It does seem incongruous that this simply stated federal rule allowing class action has provoked such a superabundance of text and judicial writing. 3 Moore's Federal Practice, 2nd Ed. pgs. 3404-3560. I intend to minimize my addition as much as possible, but it is necessary to summarize the factual background which, although somewhat complicated, does not need the great detail outlined in the affidavits and briefs submitted for the purposes of this decision. A settled and good sense approach requires that the integrity of the class action within the rule be determined by an analysis of the action and its factual background and the interrelation of the parties. Citizens Banking Co. v. Monticello State Bank, 8 Cir., 143 F.2d 261, 263. Further, Judge Smith, now an active Judge of the Court of Appeals, Second Circuit, emphasized in his elaborate and careful District Court opinion in the Matthies case that the nature of the relief sought in a given proceeding thus has a definite bearing on indispensability or lack of it of the beneficiaries of the trust.
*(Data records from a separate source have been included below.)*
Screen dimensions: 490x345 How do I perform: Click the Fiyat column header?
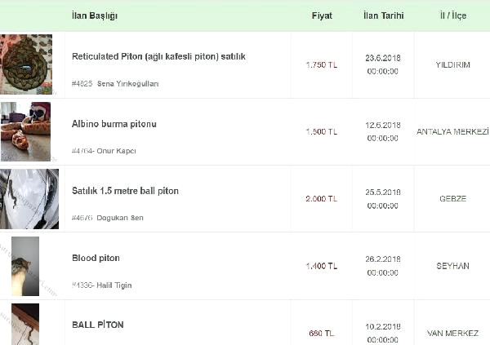click(x=322, y=16)
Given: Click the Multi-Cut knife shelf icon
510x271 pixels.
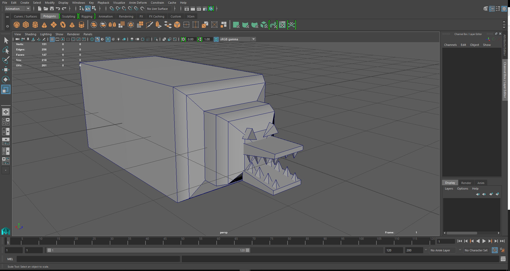Looking at the screenshot, I should 149,25.
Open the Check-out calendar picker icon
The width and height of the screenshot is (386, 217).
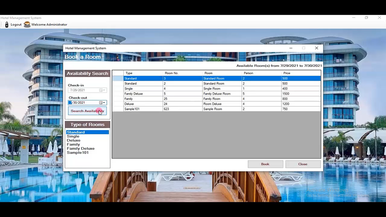(100, 102)
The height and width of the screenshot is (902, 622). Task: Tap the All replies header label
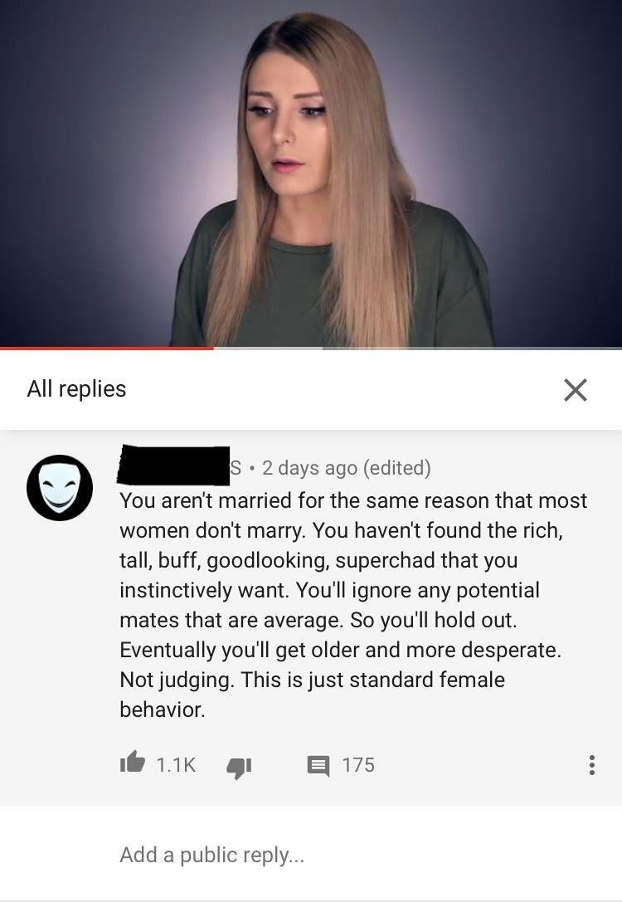tap(76, 389)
Matthies v. Seymour, D.C., 23 F.R.D. 64, at page 70.
The named defendant, Adirondack Properties, Inc., was a name change made November 22, 1957, from Adirondack Foundries and Steel, Inc., for reasons hereinafter stated. Both are New York corporations. The original company was organized in 1924 and engaged until November 1, 1957, in the manufacture of castings and other steel products, owning land, foundry and machinery for the conduct of such business in Albany County, near Watervliet, New York. The named defendant, Fred Sherman, was the President of the original company when it was organized, was its President on November 1, 1957 and apparently is still acting as such President of the newly named Company. Business reverses occured for several years prior to 1957. Negotiations during the months of September, October and November, 1957, culminated in an agreement with Consolidated Foundries and Manufacturing Corp., thereafter approved by the stockholders and directors whereby the inventory and certain machinery were sold to Consolidated, and the plant and certain equipment leased to it for fixed rental, with an option to Consolidated to purchase the property at a specified price on or after November 1, 1962.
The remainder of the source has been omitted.